Microsoft has confirmed to TechCrunch hat a certain “limited” number of people who use web email services managed by Microsoft (such as @msn.com and @hotmail.com) had their accounts compromised. The breach happened between January 1 and March 28, 2019.
According to an email Microsoft has sent out to affected users, malicious hackers were potentially able to access an affected user’s email address, folder names, the subject lines of emails, and the names of other email address the user communicates with. Microsoft says the hackers were not able to access the content of any emails or attachments or login credentials like passwords.
Microsoft recommends that affected users change their password. No enterprise customers are affected by this breach.
The Verge reported that Microsoft has started notifying some Outlook.com users that a hacker was able to access accounts for months earlier this year.

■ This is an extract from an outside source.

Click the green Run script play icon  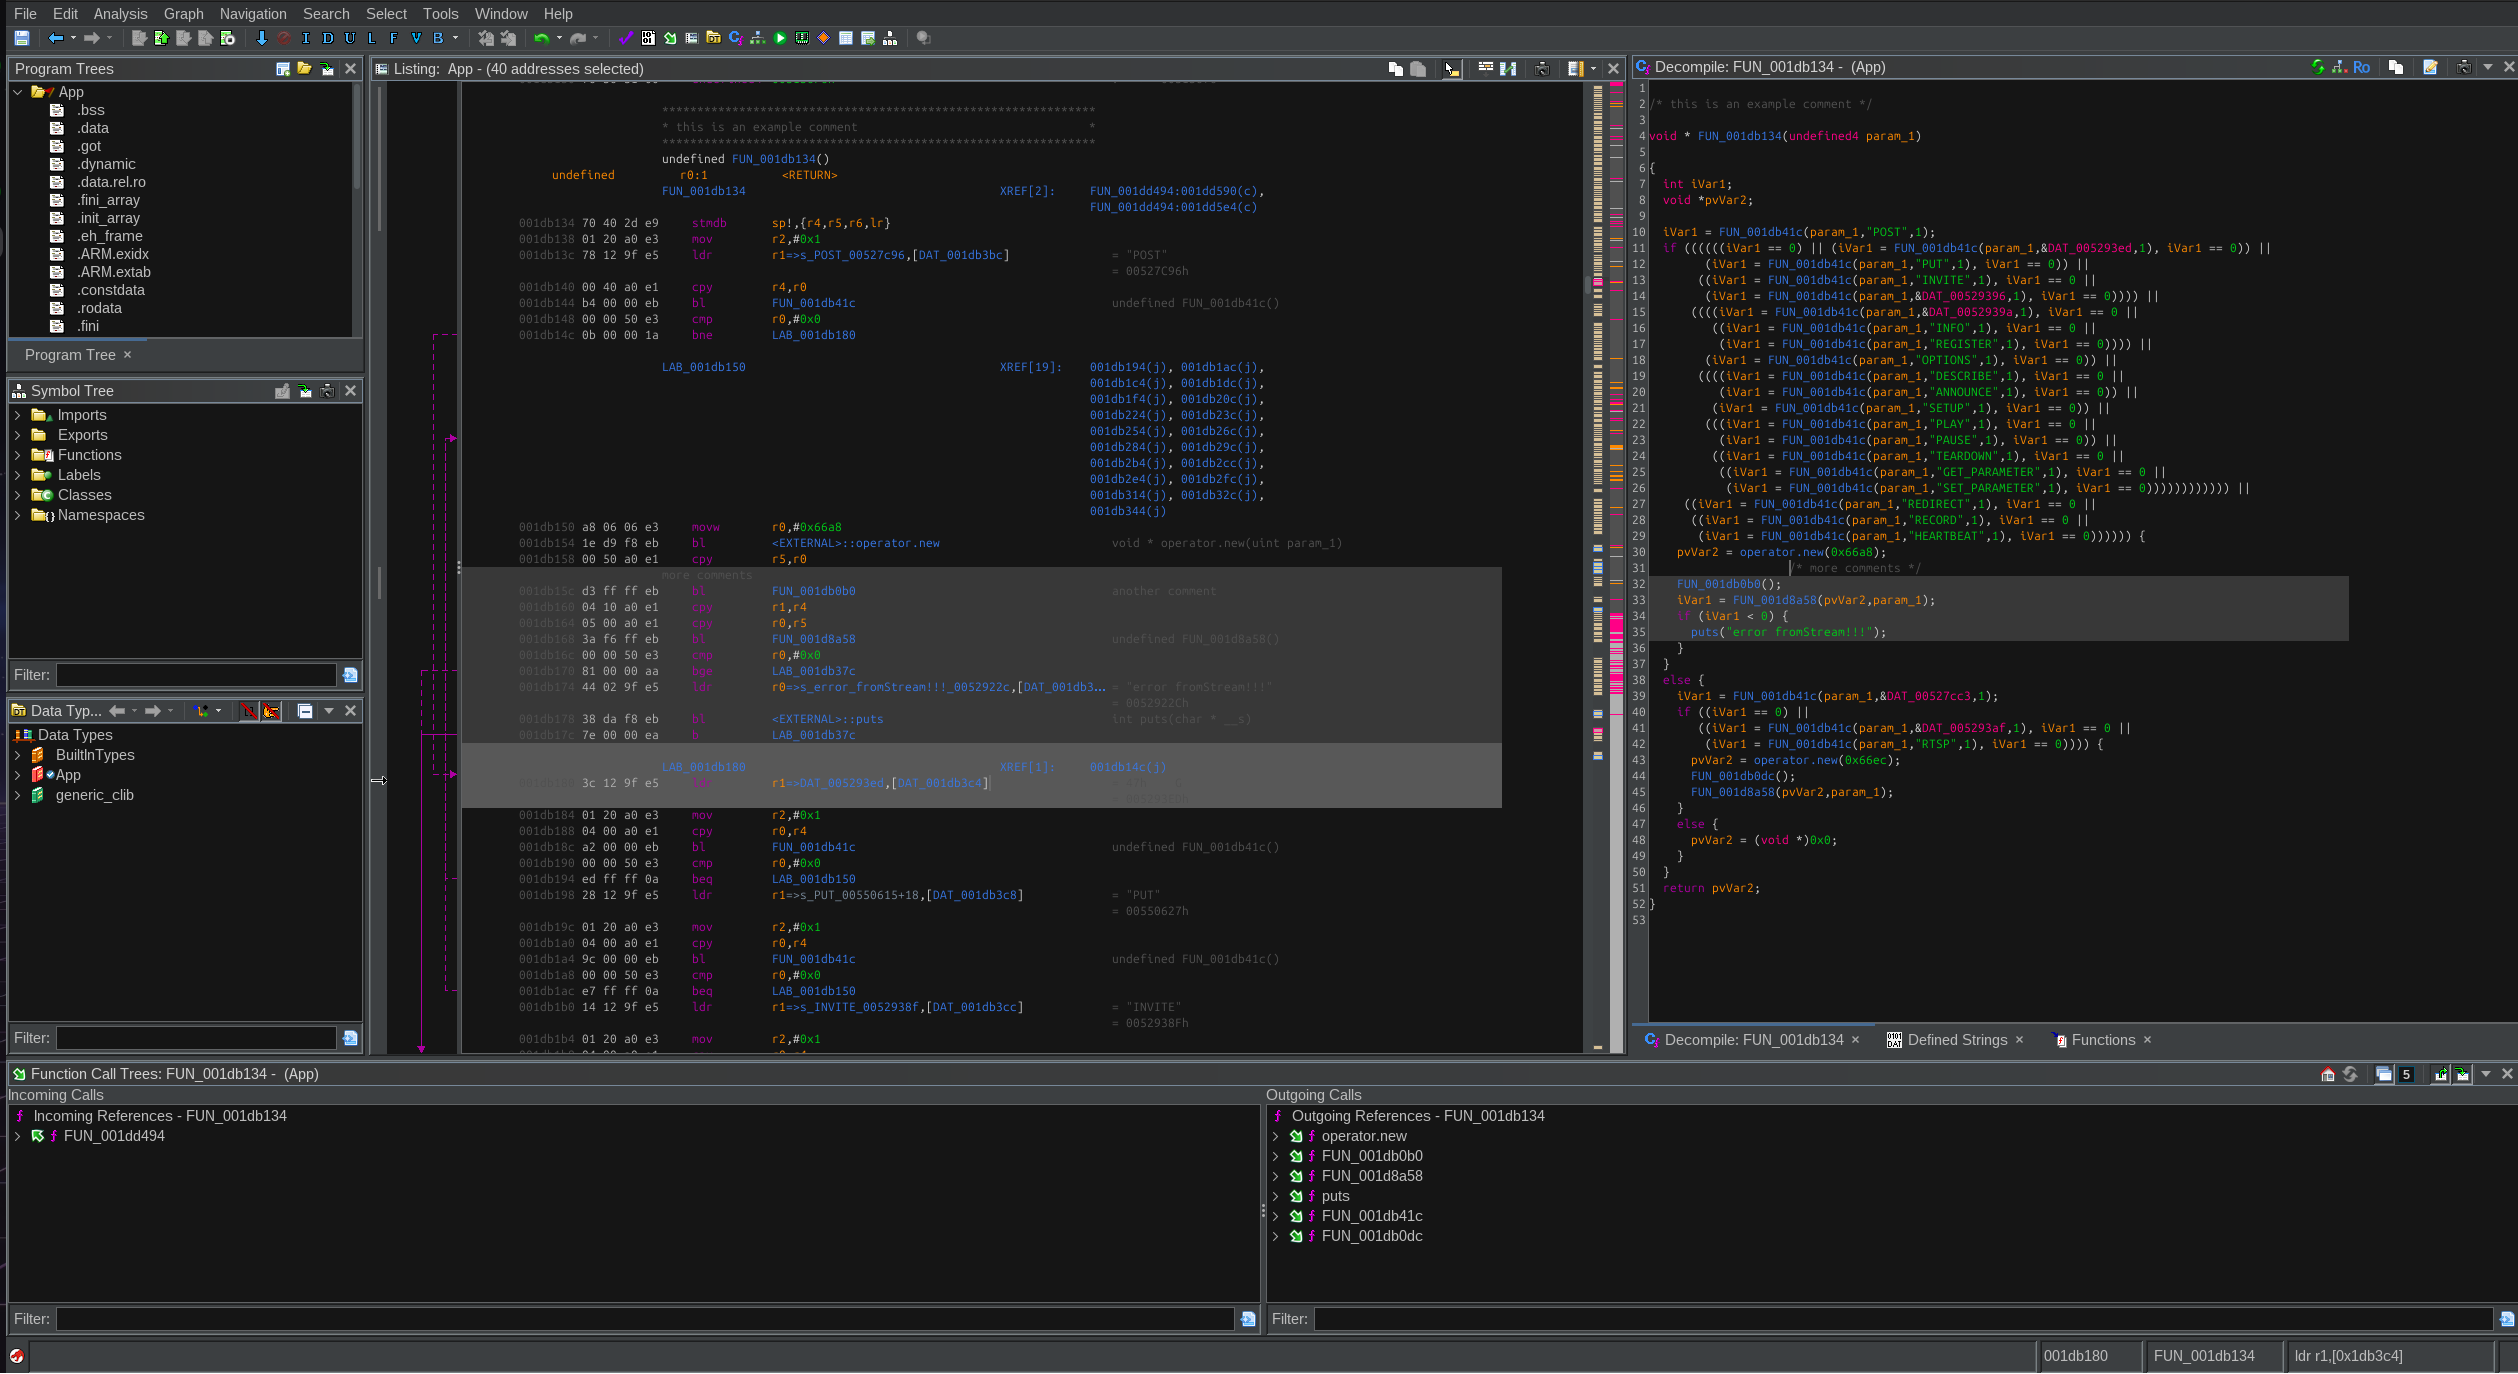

According to The Verge, the security breach happened weeks after a former security researcher pled guilty to hacking into Microsoft and Nintendo servers. Microsoft’s Windows development servers were breached for a number of weeks in January of 2017, allowing hackers across Europe to access pre-release versions of Windows.
The Verge has an image of the email that Microsoft sent to people who had their email accounts breached. TechCrunch has the full text of the letter in their article. If your email account was affected, then you likely have already received that email.
In general, it is a good idea to change your email passwords from time to time. Most people are tech-savvy enough to spot questionable emails and know that they should not click on any link those sketchy emails contain. That said, there will be people who cannot tell the difference and who get phished.
The best solution to prevent hacking would be for big companies like Microsoft to put more effort into preventing hackers from breaching people’s email accounts.